Denuncian que la falta de comunicación provocó que la deuda social no cobrada se revierta al Tesoro Público

Un grupo de docentes del sector Educación llegó hasta las instalaciones del Gobierno Regional de Huánuco (Gorehco) para exigir el pago de la denominada deuda social, luego de que —según denunciaron— no pudieran cobrar pese a figurar en listas publicadas en enero.

El principal cuestionamiento de los maestros se centra en el plazo de un mes establecido para realizar el cobro. Varios docentes indicaron que se enteraron tardíamente de la publicación de la lista y, al acudir al banco, recibieron como respuesta que sus nombres no aparecían habilitados o que el dinero ya no figuraba disponible.

“Nos dicen que publicaron la información en redes sociales, incluso en TikTok, pero hay colegas adultos que no utilizan esos medios. ¿Cómo se supone que debían enterarse?”, expresó una de las afectadas.
Según explicaron, los pagos se habrían programado en diferentes fechas —del 12 de enero al 12 de febrero, y en otros casos en días posteriores—, lo que generó confusión.
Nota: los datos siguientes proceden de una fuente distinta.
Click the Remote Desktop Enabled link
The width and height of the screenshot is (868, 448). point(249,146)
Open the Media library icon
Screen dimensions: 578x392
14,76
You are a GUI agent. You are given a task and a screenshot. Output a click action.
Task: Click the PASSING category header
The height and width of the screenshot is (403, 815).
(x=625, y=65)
Al no cobrar dentro del plazo asignado, el dinero habría sido revertido.

Los docentes sostienen que la entidad regional contaba con sus datos de contacto, pues al iniciar el trámite judicial presentaron correos electrónicos y números telefónicos. “Si necesitaban el número de cuenta, podían solicitarlo directamente. Todos trabajamos en la UGEL o en la DRE”, señalaron.

Ampliación de plazo

Uno de los principales puntos de controversia es la decisión de la comisión encargada de fijar un plazo de solo un mes para el cobro. Los docentes aseguran que en otras regiones del país el tiempo otorgado fue de hasta tres meses.
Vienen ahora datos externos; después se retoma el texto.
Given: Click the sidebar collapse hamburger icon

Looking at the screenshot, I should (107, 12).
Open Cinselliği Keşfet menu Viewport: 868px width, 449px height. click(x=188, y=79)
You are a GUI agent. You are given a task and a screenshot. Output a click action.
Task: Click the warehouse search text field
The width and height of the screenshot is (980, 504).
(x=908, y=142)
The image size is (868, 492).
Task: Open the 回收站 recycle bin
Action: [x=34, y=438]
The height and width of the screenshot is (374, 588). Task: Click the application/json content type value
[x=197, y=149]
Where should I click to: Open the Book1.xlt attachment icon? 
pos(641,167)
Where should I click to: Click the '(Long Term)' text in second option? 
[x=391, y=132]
“Dicen que hay una normativa que establece el pago en un mes, pero no nos han mostrado ningún documento que lo sustente. Queremos saber si se nos va a pagar o no”, manifestó una profesora.
De acuerdo con las declaraciones, serían alrededor de cuatro mil docentes los que aún no han podido hacer efectivo el cobro. Los montos varían entre mil y tres mil soles, dependiendo de cada caso. Para muchos, se trata del primer pago tras años de proceso judicial.

“Esperamos años. Hay colegas cuyos juicios duraron dos o tres años. No podemos seguir esperando”, añadieron.
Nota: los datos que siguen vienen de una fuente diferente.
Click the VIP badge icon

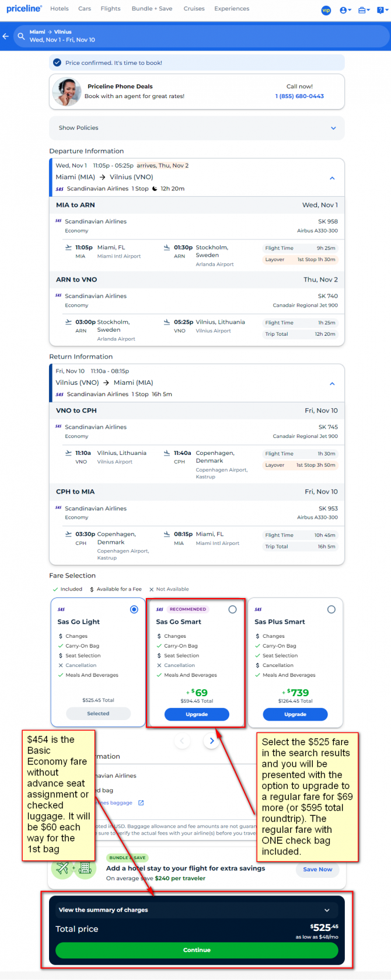(326, 10)
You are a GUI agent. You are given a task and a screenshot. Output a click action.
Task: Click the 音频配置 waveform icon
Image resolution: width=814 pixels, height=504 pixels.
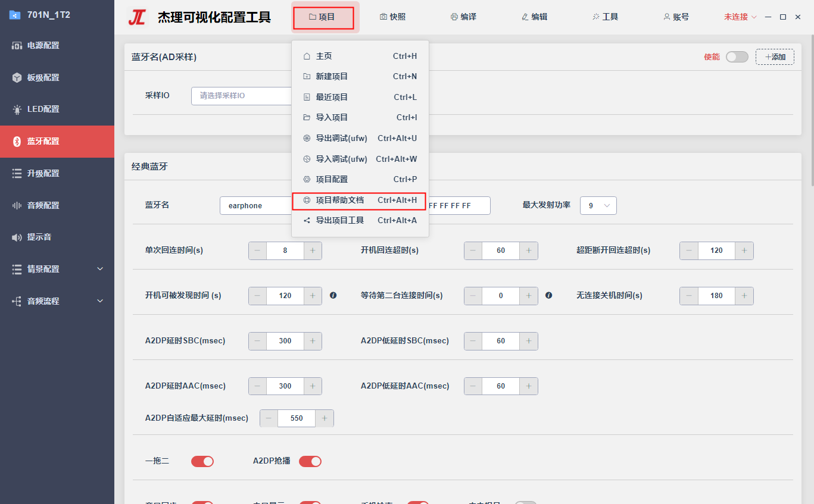[x=17, y=205]
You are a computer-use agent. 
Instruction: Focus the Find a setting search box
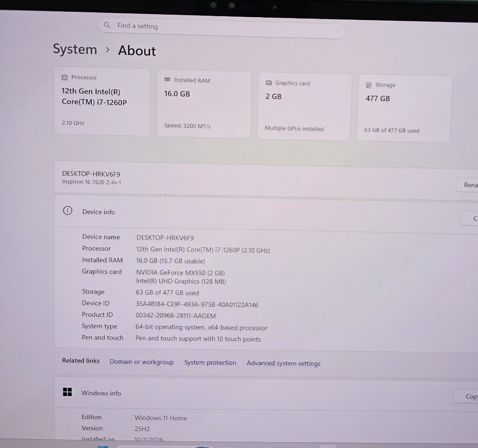pyautogui.click(x=222, y=28)
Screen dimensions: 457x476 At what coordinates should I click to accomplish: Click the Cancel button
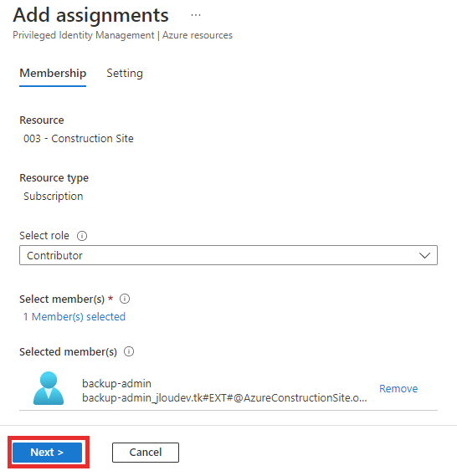coord(146,453)

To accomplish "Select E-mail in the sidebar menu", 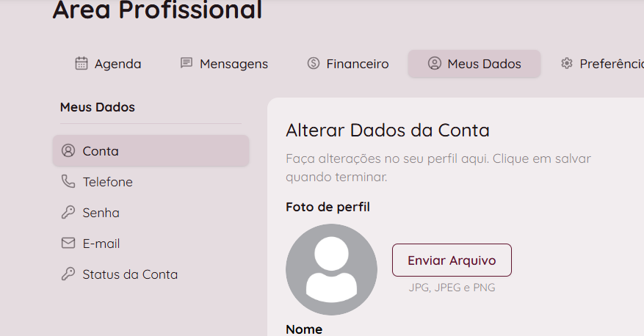I will 101,244.
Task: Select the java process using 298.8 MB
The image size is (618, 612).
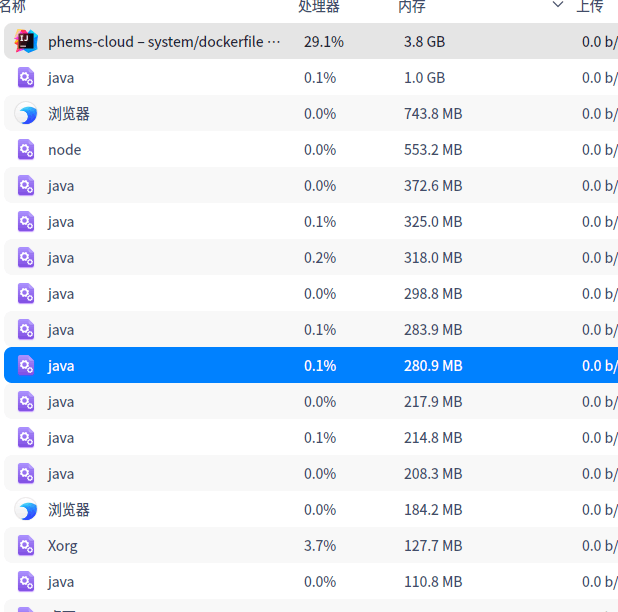Action: (61, 294)
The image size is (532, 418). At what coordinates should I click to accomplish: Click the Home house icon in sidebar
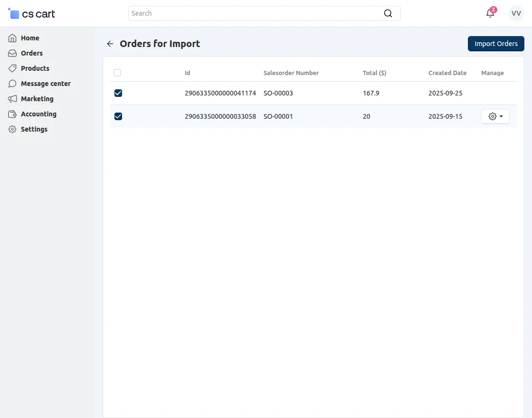point(12,38)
Asimismo, cuestionaron que la programación coincidiera con el periodo vacacional de enero a marzo, etapa en la que varios docentes viajan o aprovechan para realizar chequeos médicos, especialmente quienes laboran en zonas rurales y enfrentan limitaciones de tiempo durante el año escolar.

Libro de reclamaciones

Otro punto denunciado fue la presunta ausencia de un libro de reclamaciones físico. Según indicaron, al intentar registrar su queja se les informó que el libro es virtual; sin embargo, al ingresar a la página web, el sistema los redirigiría a una dirección presencial para realizar el trámite.

“Hasta el momento no nos traen el libro de reclamaciones. ¿Eso está bien? ¿Se están vulnerando nuestros derechos?”, cuestionó una docente.

También señalaron falta de comunicación formal con las UGEL para informar oportunamente a los maestros. “Qué les costaba comunicar al director de la UGEL para que informe a sus docentes. No hubo programación ni seriedad”, expresó otra profesora.

Algunos docentes indicaron que, pese a figurar inicialmente en la relación de beneficiarios, en el banco se les informó que su saldo aparecía en cero. Otros señalaron que solo un porcentaje mínimo logró cobrar.